▸ ASSIGNED TASK
Repeat each record word for word.

Stored data entries:
________________

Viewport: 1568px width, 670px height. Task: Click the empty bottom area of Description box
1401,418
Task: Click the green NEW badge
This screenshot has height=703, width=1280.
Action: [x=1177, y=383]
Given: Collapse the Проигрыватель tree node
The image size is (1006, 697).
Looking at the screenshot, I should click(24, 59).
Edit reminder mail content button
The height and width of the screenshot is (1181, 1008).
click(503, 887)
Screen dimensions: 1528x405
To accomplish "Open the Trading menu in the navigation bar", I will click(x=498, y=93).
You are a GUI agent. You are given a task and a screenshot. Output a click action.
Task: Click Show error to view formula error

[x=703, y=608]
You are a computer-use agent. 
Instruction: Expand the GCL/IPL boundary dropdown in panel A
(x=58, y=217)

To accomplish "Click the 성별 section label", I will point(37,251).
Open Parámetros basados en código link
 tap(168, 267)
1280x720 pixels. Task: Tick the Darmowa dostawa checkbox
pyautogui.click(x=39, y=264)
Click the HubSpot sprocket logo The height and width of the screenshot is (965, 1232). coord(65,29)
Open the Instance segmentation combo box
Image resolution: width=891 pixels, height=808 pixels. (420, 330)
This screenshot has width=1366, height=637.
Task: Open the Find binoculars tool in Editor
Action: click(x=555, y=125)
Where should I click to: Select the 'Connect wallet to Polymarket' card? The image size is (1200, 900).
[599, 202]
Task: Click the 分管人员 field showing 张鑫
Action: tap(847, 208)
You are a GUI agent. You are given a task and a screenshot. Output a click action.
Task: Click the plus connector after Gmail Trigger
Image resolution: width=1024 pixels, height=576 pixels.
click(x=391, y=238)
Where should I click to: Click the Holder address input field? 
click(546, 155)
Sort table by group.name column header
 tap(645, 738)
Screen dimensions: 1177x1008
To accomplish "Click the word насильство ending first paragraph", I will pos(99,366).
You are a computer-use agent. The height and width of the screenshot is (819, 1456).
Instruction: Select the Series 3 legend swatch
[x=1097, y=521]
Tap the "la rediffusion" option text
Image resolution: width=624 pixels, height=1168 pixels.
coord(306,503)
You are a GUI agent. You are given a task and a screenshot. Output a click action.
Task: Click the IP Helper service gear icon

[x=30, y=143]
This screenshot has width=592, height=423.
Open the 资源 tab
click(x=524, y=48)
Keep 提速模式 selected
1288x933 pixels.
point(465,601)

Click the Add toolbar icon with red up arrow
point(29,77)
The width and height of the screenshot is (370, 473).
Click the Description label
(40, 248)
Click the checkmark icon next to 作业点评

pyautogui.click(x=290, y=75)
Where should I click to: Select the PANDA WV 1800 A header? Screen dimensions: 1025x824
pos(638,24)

________________

▸ RESPONSE TO THE EXERCISE
Viewport: 1568px width, 670px height. Task: Click the empty bottom area of Description box
1401,418
Task: Click the green NEW badge
This screenshot has height=703, width=1280.
Action: [x=1177, y=383]
Given: Collapse the Проигрыватель tree node
The image size is (1006, 697).
Looking at the screenshot, I should click(24, 59).
Edit reminder mail content button
The height and width of the screenshot is (1181, 1008).
click(503, 887)
Screen dimensions: 1528x405
To accomplish "Open the Trading menu in the navigation bar", I will click(x=498, y=93).
You are a GUI agent. You are given a task and a screenshot. Output a click action.
Task: Click Show error to view formula error

[x=703, y=608]
You are a computer-use agent. 
Instruction: Expand the GCL/IPL boundary dropdown in panel A
(x=58, y=217)

To accomplish "Click the 성별 section label", I will point(37,251).
Open Parámetros basados en código link
 tap(168, 267)
1280x720 pixels. Task: Tick the Darmowa dostawa checkbox
pyautogui.click(x=39, y=264)
Click the HubSpot sprocket logo The height and width of the screenshot is (965, 1232). coord(65,29)
Open the Instance segmentation combo box
Image resolution: width=891 pixels, height=808 pixels. (420, 330)
This screenshot has width=1366, height=637.
Task: Open the Find binoculars tool in Editor
Action: click(x=555, y=125)
Where should I click to: Select the 'Connect wallet to Polymarket' card? The image size is (1200, 900).
[599, 202]
Task: Click the 分管人员 field showing 张鑫
Action: tap(847, 208)
You are a GUI agent. You are given a task and a screenshot. Output a click action.
Task: Click the plus connector after Gmail Trigger
Image resolution: width=1024 pixels, height=576 pixels.
click(x=391, y=238)
Where should I click to: Click the Holder address input field? 
click(546, 155)
Sort table by group.name column header
 tap(645, 738)
Screen dimensions: 1177x1008
To accomplish "Click the word насильство ending first paragraph", I will pos(99,366).
You are a computer-use agent. The height and width of the screenshot is (819, 1456).
Instruction: Select the Series 3 legend swatch
[x=1097, y=521]
Tap the "la rediffusion" option text
Image resolution: width=624 pixels, height=1168 pixels.
coord(306,503)
You are a GUI agent. You are given a task and a screenshot. Output a click action.
Task: Click the IP Helper service gear icon

[x=30, y=143]
This screenshot has width=592, height=423.
Open the 资源 tab
click(x=524, y=48)
Keep 提速模式 selected
1288x933 pixels.
point(465,601)

Click the Add toolbar icon with red up arrow
point(29,77)
The width and height of the screenshot is (370, 473).
Click the Description label
(40, 248)
Click the checkmark icon next to 作业点评

pyautogui.click(x=290, y=75)
Where should I click to: Select the PANDA WV 1800 A header? Screen dimensions: 1025x824
pos(638,24)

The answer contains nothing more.